Сейчас страсти несколько улеглись. Изредка в тяжелом воздухе слышны доносящиеся издалека холодные, яростные вопли. Лишь старик на углу не хочет этому верить, он полагает, что всему есть свое объяснение, – вот уже несколько часов он старательно завязывает шнурок на ботинке, застыв на одной ноге, как фантастический фламинго, – ждет то, что, по видимости, больше не повторится.
Город онемел, его покой похож на молчаливый ужас животного. Я тоже не хочу во все это верить и попеременно разглядываю красную вазу с цветами и дивную древесину моего стола, словно бы разглядывание – достаточно убедительный аргумент. «Всему есть свое естественное объяснение, всему есть свое естественное объяснение, – повторял я себе в который раз, постукивая карандашом по дивной древесине моего стола. – Всему есть свое объяснение, наверно, дело тут в особой бацилле безумства, в каком-нибудь зазнавшемся микробе». Взяв себя в руки, я успокоился и смог взглянуть на все более трезво. Спустился в подземный гараж к моему автомобилю. Меня беспокоит судьба некоторых друзей…
Я вернулся в свою комнату, показавшуюся мне еще более милой в последних лучах заката. Я не осмелился выехать. Для составления этих заметок может пригодиться ясность сознания, которая пока еще не покинула меня. Там, в полумраке гаража, я стоял без движения, один-одинешенек, не решаясь сделать хотя бы шаг: ледяное совершенство, молчаливость автомобилей меня ужаснули.
Никто
Лет сто назад жил да был торговец, занимавшийся исключительно продажей лестниц. Двор его заведения – внутренний двор с глухими обшарпанными стенами – был сплошь уставлен лестницами: здесь были скромные стремянки, высоченные конструкции, подобно тоннелям взмывавшие внутри сложной железной арматуры, короткие крылечные лестницы и лестницы, которые, порывисто бросившись на штурм дворовой стены, тут же теряли свой пыл, оставаясь неприглядными фрагментами начального замысла. А над всем этим сообществом громоздилась большущая раковинообразная лестница, которая возвышалась даже над крышей дома и в сумерках походила то ли на башню, то ли на шею некоего гигантского безжизненного животного.

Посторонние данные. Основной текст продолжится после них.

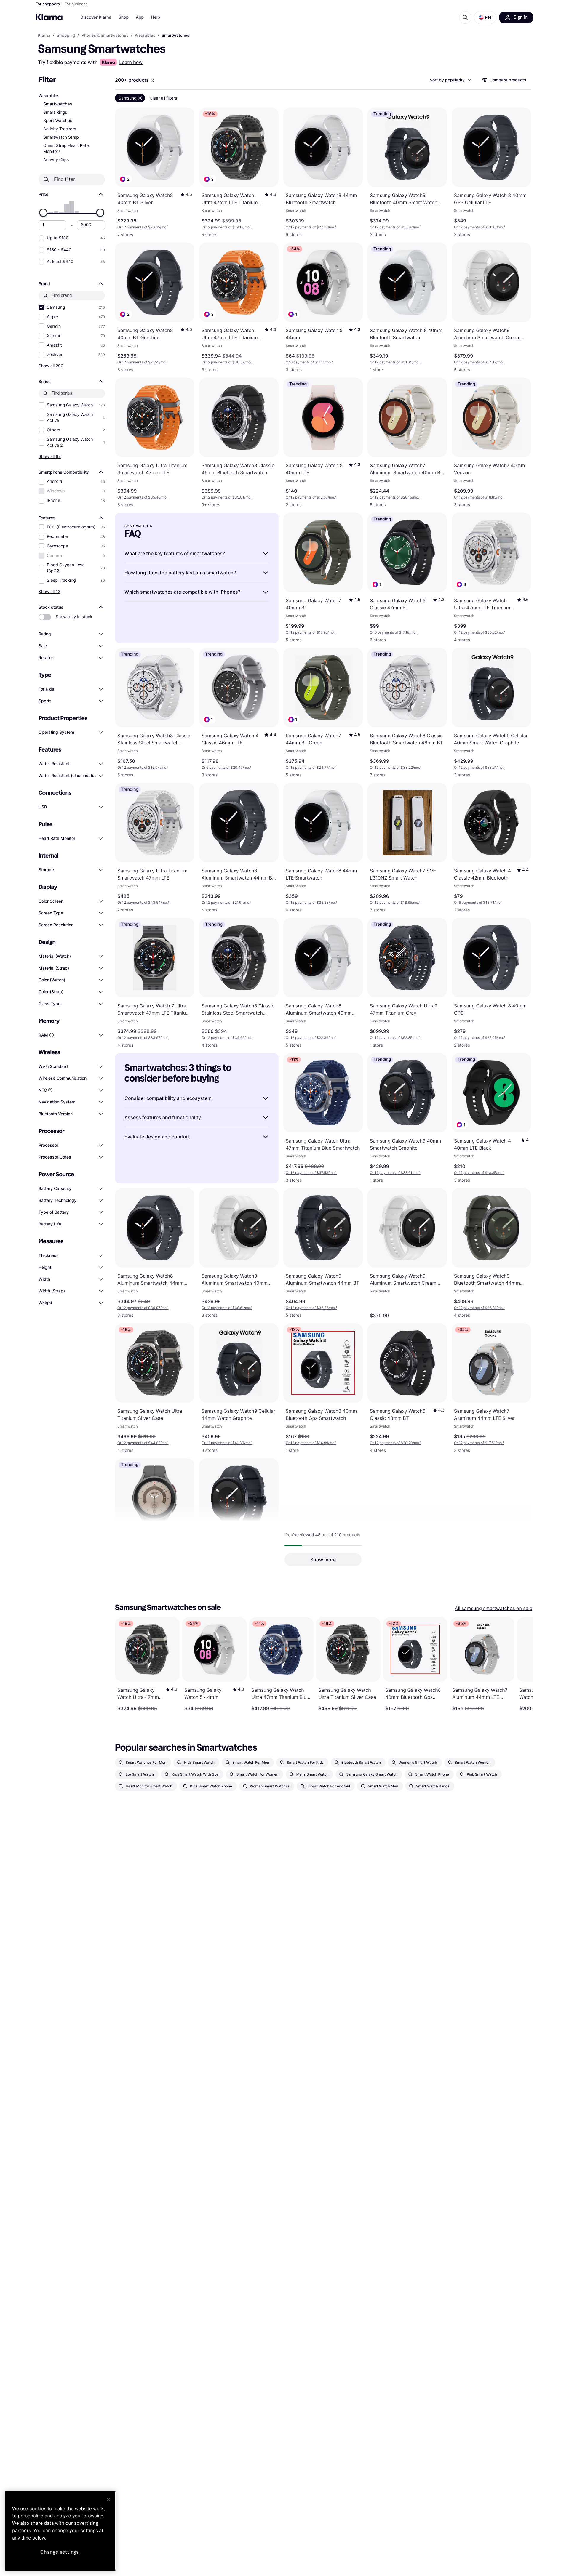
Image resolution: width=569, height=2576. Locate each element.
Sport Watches (57, 120)
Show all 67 (50, 456)
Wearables (49, 95)
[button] (485, 17)
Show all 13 (49, 591)
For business (76, 4)
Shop (124, 17)
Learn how (131, 62)
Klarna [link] (44, 35)
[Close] (108, 2499)
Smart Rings (55, 112)
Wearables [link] (145, 35)
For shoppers (48, 4)
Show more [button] (323, 1560)
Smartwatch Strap (61, 137)
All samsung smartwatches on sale (493, 1608)
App (140, 17)
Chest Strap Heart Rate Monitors (66, 148)
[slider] (43, 213)
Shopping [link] (66, 35)
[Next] (523, 1664)
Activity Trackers (59, 129)
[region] (60, 2531)
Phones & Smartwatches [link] (104, 35)
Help (155, 17)
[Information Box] (152, 80)
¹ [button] (142, 227)
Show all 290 (51, 365)
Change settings (59, 2552)
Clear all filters (163, 97)
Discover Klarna (95, 17)
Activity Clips (56, 159)
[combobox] (450, 80)
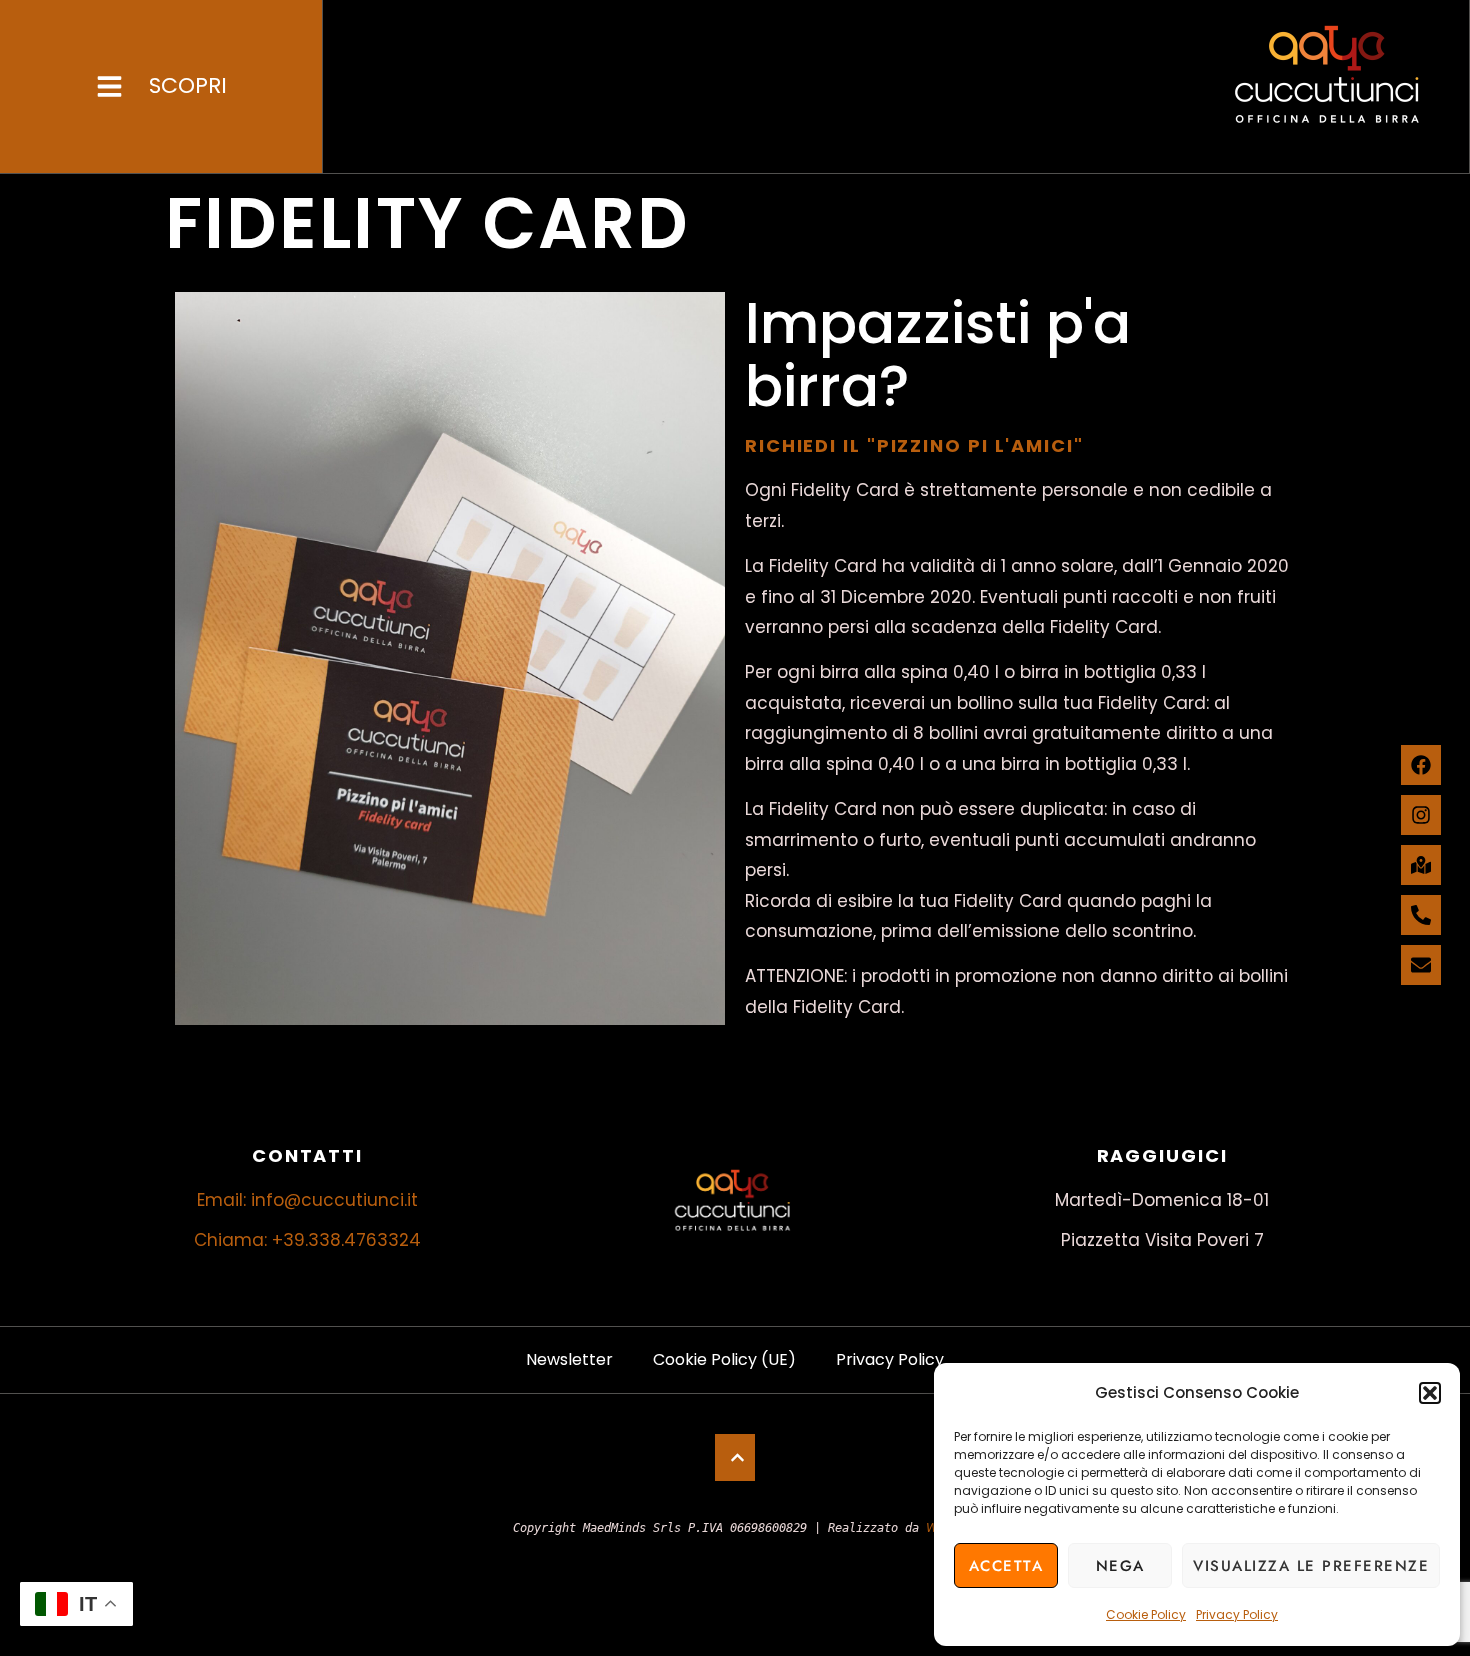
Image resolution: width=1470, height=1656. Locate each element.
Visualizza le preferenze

Однажды вечером, когда торговец и его помощники завершили дневные дела, на большой лестнице заслышались тихие, осторожные шаги. Торговец, человек от рождения раздражительный, спросил, какой дьявол развлекается, прохаживаясь в такой час по его конструкции, но помощники лишь оторопело поглядели на него и ничего не ответили, а шаги стали приближаться, хотя и не было видно, кому они принадлежат, – мешали излишне высокое ограждение и сгущавшиеся сумерки. Тогда-то и воцарилась странная тишина, не нарушаемая ни грохотом телеги по каменной мостовой, ни даже стрекотом цикады в траве, которой порос двор. На последнем витке шаги наконец смолкли. И тут же завиднелись узкие серые брючки, шикарнейшая жилетка, наконечник трости, в диковинную искру сюртук, широкий ярко-красный бант и гордо поднятая благородная голова. Что касается лица – разглядеть можно было лишь чрезмерно длинный нос и бороду, более черную, чем сама темнота. Достигнув последней ступени, незнакомец тронул свой цилиндр концом трости и, ничего не говоря, повернулся с намерением направиться к воротам.
Багровый от ярости, не по своей воле оказавшийся в роли амфитриона, хозяин судорожно потряс кулаком, однако что-то в этой блистательной спине заставило его вовремя сдержаться. «Вы кто? – крикнул он что было мочи. – Какого дьявола… вы?!» Ведь в течение всего дня (а дело было в воскресенье, когда работали тайком) никто не заявился во двор, у которого к тому же не было другого входа, помимо скрипучих решетчатых ворот, куда въезжают повозки.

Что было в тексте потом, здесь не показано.